Nel 1985, la 924 subì una profonda revisione. Il motore a quattro cilindri da 2,0 litri, derivato dal motore VW LT/Audi 100, fu sostituito con l’M44.07 della Porsche 944. Questo potente motore da 2,5 litri, con una potenza di 150 CV, migliorò drasticamente le prestazioni della 924 S che raggiungeva i 160 CV grazie all’aumento della compressione. La 924 S era disponibile sia con cambio manuale a 5 velocità che con cambio automatico a 3 velocità.

Caratteristiche tecniche e prestazioni

La Porsche 924 S si distingue per la sua agilità e maneggevolezza. Con un peso a vuoto di 1.190 kg, il motore da 2,5 litri garantisce prestazioni eccellenti, con un’accelerazione da 0 a 100 km/h in 8,5/8,2 secondi e una velocità massima di 215/220 km/h. Questi numeri la rendono più performante rispetto alla 924 Turbo e alla 944.

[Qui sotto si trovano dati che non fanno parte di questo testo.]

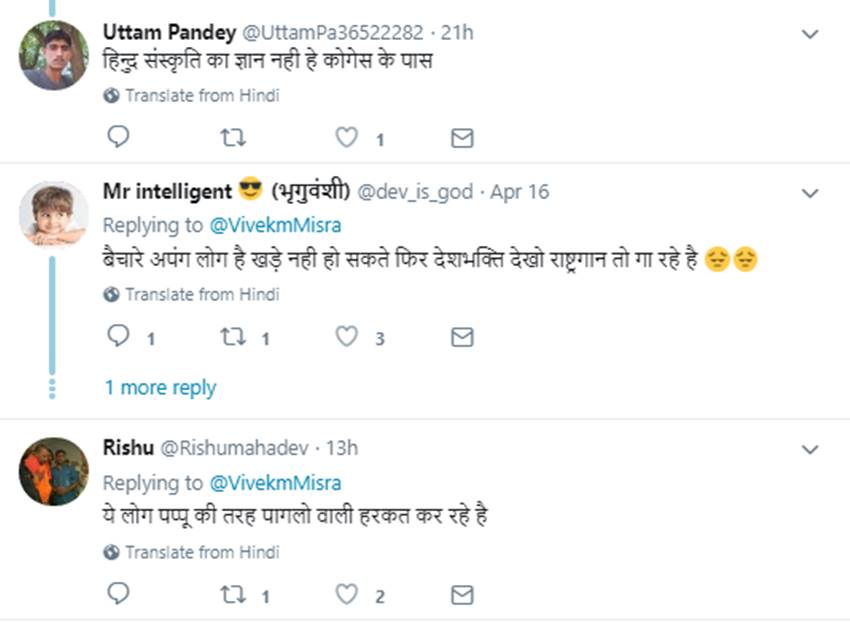This screenshot has height=624, width=850.
Task: Open more options for Uttam Pandey's tweet
Action: (x=811, y=34)
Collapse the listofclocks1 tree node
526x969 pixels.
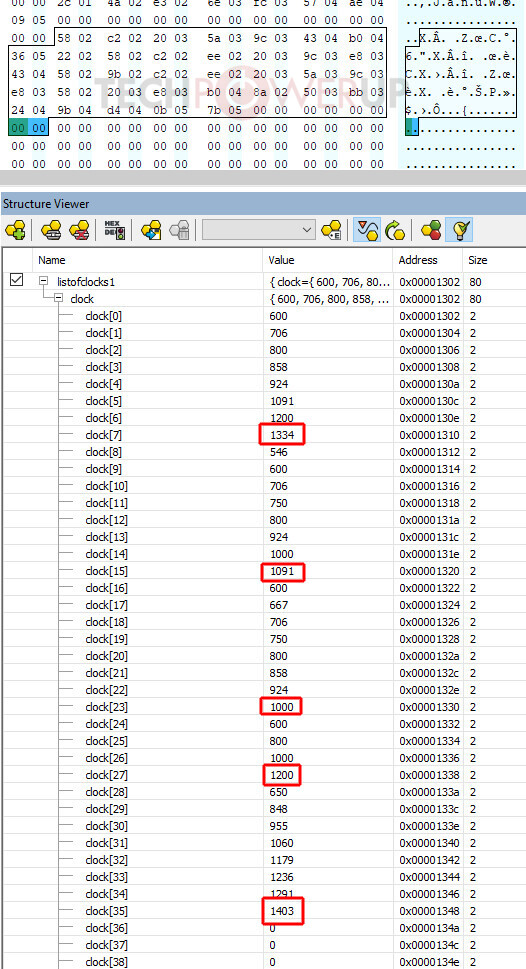[43, 281]
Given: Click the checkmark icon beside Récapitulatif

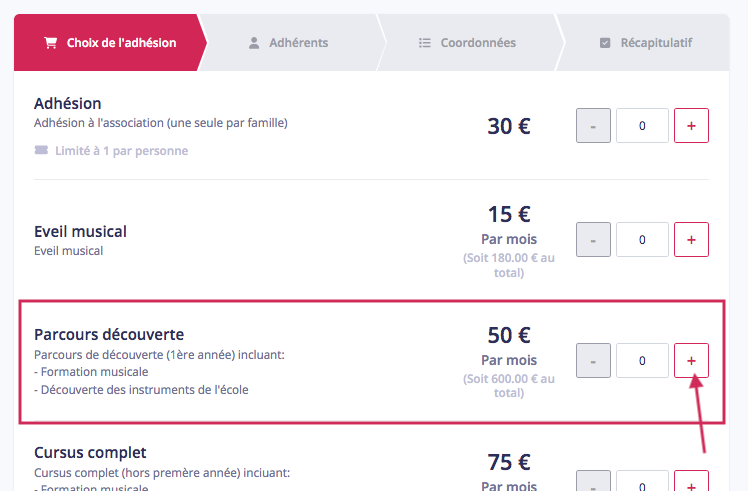Looking at the screenshot, I should pos(604,43).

La 924 S eredita dalla 944 non solo il motore, ma anche componenti del telaio e dei freni, migliorando la stabilità e la sicurezza. La sua carrozzeria più stretta rispetto alla 944 la rende ancora più divertente da guidare, offrendo un’esperienza di guida dinamica e coinvolgente.

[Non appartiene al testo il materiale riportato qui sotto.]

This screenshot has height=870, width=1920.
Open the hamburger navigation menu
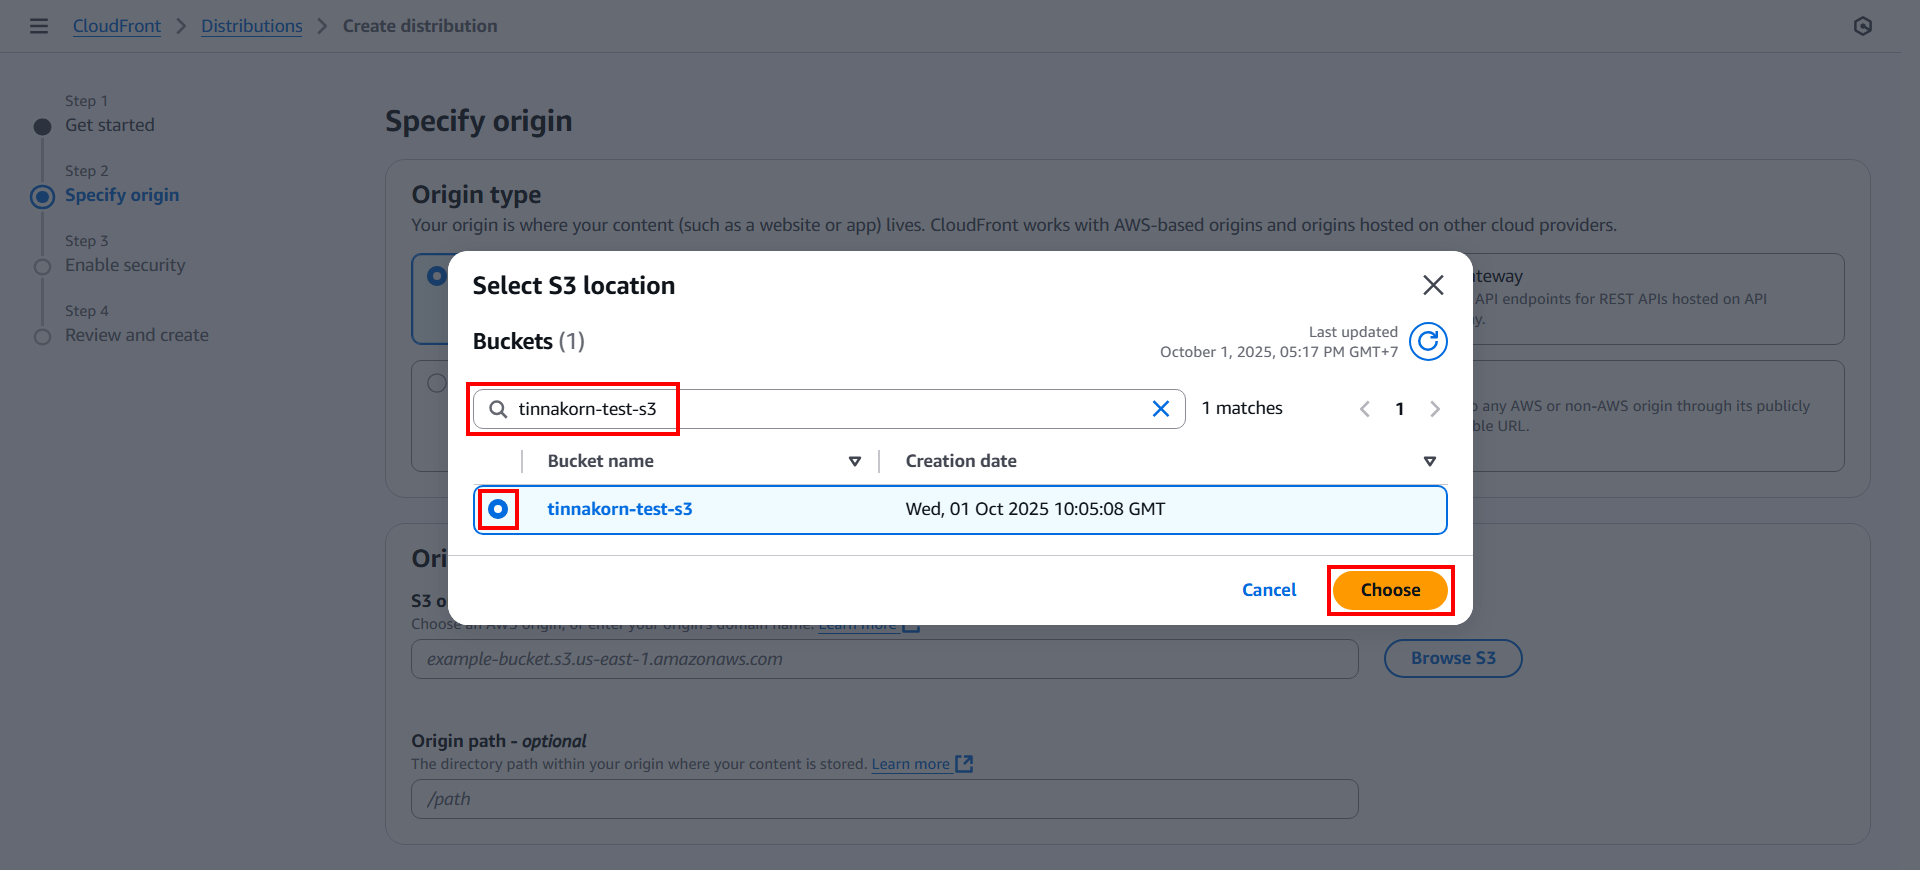pos(39,26)
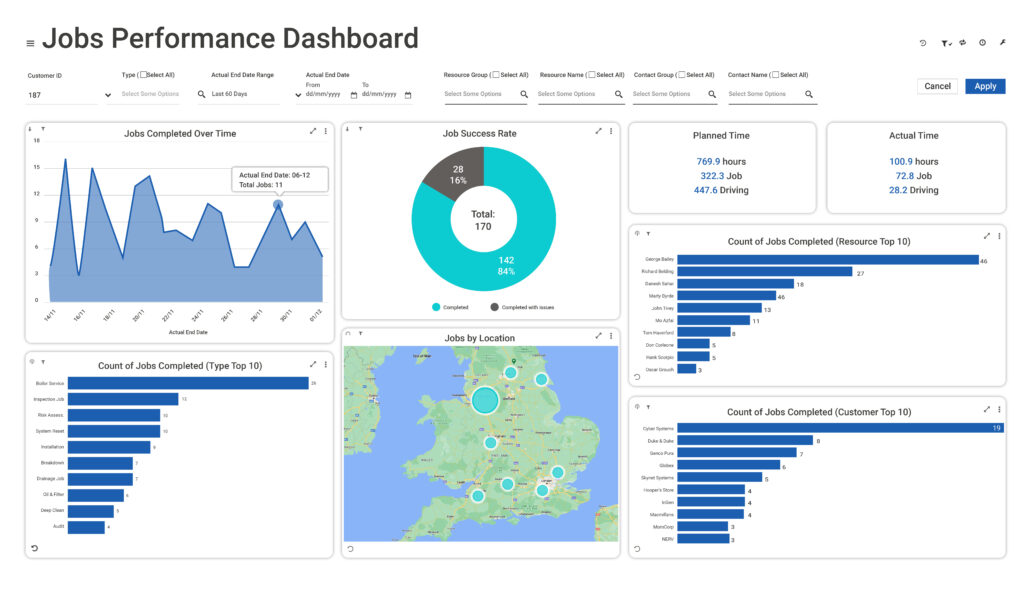Open the Customer ID dropdown
The image size is (1024, 614).
point(107,93)

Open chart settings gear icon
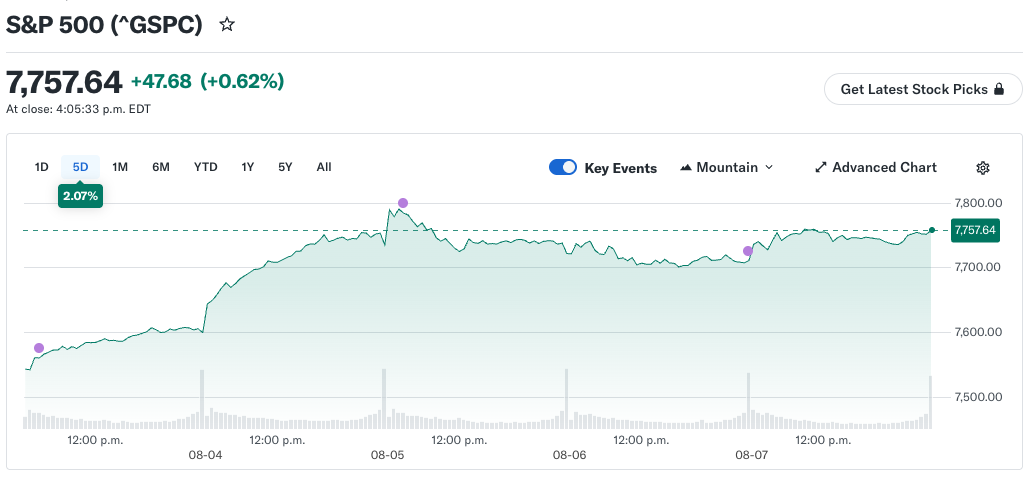click(983, 168)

Problemi comuni e manutenzione

Nonostante la sua robustezza, la Porsche 924 S presenta alcuni problemi comuni che è importante conoscere prima di acquistarla. La ruggine è uno dei principali nemici, specialmente nei serbatoi della benzina e nelle giunture della carrozzeria. È fondamentale ispezionare attentamente il vano motore e il bagagliaio per individuare eventuali segni di corrosione.

Il sistema di iniezione L-Jetronic richiede una manutenzione accurata e una mano esperta. Problemi come il minimo irregolare, le perdite delle guarnizioni dell’albero motore e l’usura dei dischi in gomma della frizione sono comuni. La sostituzione della cinghia di distribuzione, compresa la pompa dell’acqua, può costare circa 1.500 euro presso un’officina indipendente.

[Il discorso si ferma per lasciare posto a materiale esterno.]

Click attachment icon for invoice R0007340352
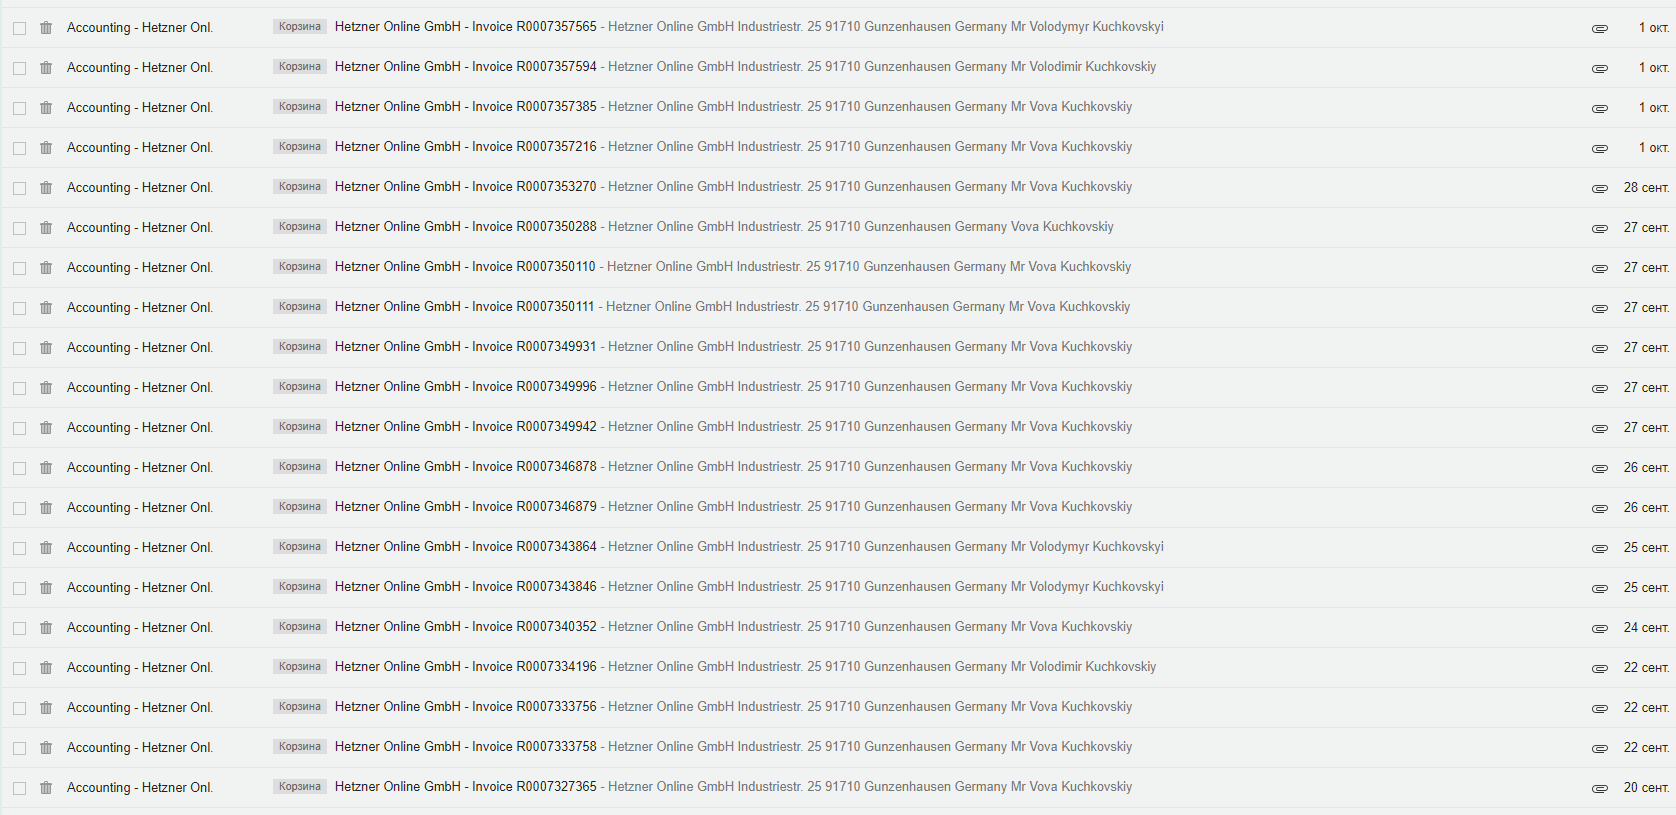 tap(1599, 629)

Gli interni della 924 S possono presentare usura sui cruscotti, sui tappeti della console centrale e sui rivestimenti dei sedili. Tuttavia, molti pezzi di ricambio sono ancora disponibili, anche se a prezzi elevati. I sedili sportivi, ad esempio, possono costare fino a 1.000 euro ciascuno.

Perché scegliere la Porsche 924 S

La Porsche 924 S è un’auto che combina prestazioni, praticità e un design unico. La sua maneggevolezza la rende ideale per chi cerca un’auto sportiva ma non troppo impegnativa. L’ampio portellone posteriore e la panca pieghevole dei sedili posteriori la rendono estremamente pratica per l’uso quotidiano.

Con solo 16.282 esemplari prodotti, la 924 S è una rarità rispetto alle oltre 120.000 Porsche 924 vendute. Questo la rende un’investimento interessante per i collezionisti e gli appassionati di auto classiche. Se stai cercando un’auto unica, con un passato affascinante e prestazioni eccellenti, la Porsche 924 S è la scelta perfetta.